Eyes are the round holes that are a characteristic feature of some Swiss-type cheeses (e.g. Emmentaler cheese) and some Dutch-type cheeses. The eyes are formed by bubbles of carbon dioxide gas during the cheesemaking process. The gas is produced by various species of bacteria in the cheese.

== Swiss cheese ==
In Swiss-type cheeses, the eyes form as a result of the activity of propionic acid bacteria (Propionibacteria), notably Propionibacterium freudenreichii subsp. shermanii. These bacteria transform lactic acid into propionic acid and carbon dioxide, according to the formula:

3 lactate → 2 propionate + acetate + CO_{2} + H_{2}O

The CO_{2} so produced accumulates at weak points in the curd, where it forms the bubbles that become the cheese's eyes. Not all CO_{2} is so trapped: in an 80 kg cheese, about 20 L of CO_{2} remain in the eyes, while 60 L remain dissolved in the cheese mass and 40 L are lost from the cheese.

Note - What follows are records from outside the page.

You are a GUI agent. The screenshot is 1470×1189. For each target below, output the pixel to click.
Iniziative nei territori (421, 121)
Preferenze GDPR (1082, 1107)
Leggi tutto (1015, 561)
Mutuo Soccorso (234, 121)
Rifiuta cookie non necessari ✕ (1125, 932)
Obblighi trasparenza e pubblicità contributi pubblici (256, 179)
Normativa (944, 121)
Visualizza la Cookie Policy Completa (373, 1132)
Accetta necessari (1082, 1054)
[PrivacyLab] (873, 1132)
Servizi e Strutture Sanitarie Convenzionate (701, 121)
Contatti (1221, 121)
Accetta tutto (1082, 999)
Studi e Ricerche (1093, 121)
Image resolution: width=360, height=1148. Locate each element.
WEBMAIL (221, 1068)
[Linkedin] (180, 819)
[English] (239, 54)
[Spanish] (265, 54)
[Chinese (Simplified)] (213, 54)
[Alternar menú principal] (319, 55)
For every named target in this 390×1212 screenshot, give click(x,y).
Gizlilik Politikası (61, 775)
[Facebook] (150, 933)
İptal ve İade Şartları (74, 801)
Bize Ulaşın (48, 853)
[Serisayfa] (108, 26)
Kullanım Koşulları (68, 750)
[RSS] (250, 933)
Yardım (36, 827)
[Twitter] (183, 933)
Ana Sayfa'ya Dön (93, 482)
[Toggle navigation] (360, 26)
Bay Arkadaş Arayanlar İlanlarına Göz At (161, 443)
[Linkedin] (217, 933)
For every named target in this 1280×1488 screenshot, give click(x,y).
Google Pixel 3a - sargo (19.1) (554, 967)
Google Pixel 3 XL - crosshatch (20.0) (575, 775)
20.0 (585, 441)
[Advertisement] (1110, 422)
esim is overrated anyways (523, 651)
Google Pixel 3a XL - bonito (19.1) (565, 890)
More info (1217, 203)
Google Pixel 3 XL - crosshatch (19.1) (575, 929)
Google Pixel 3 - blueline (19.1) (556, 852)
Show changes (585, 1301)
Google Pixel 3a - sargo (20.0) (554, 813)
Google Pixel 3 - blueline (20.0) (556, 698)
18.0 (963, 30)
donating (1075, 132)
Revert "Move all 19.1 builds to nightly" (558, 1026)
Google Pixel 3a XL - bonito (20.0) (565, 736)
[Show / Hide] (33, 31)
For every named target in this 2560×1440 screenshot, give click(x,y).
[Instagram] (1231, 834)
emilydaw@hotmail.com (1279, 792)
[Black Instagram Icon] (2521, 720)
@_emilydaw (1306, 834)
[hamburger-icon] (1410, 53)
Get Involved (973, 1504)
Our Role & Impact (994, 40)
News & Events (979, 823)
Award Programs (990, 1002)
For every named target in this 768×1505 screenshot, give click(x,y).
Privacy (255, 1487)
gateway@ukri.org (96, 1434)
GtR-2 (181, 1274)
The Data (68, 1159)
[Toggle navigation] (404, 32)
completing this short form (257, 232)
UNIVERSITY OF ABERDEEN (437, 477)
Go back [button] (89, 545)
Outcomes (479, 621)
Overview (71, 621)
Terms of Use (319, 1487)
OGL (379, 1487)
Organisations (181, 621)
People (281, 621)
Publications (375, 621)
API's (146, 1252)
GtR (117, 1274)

In Swiss cheese production, the number and size of eyes declined in the 2000s. This was due to increased hygiene standards, which reduced the number of dust particles in the milk around which gas bubbles form. In 2025, the Swiss Federal Administrative Court approved the addition of hay flower powder (a mixture of various wildflowers and grasses) to the milk during cheesemaking, to allow for eyes of the typical number and size to form.

== Dutch cheese ==
In Dutch-type cheeses, the CO_{2} that forms the eyes results from the metabolisation of citrate by citrate-positive ("Cit+") strains of lactococci.

== Bibliography ==
- Polychroniadou, A. (2001). Eyes in cheese: a concise review. Milchwissenschaft 56, 74–77.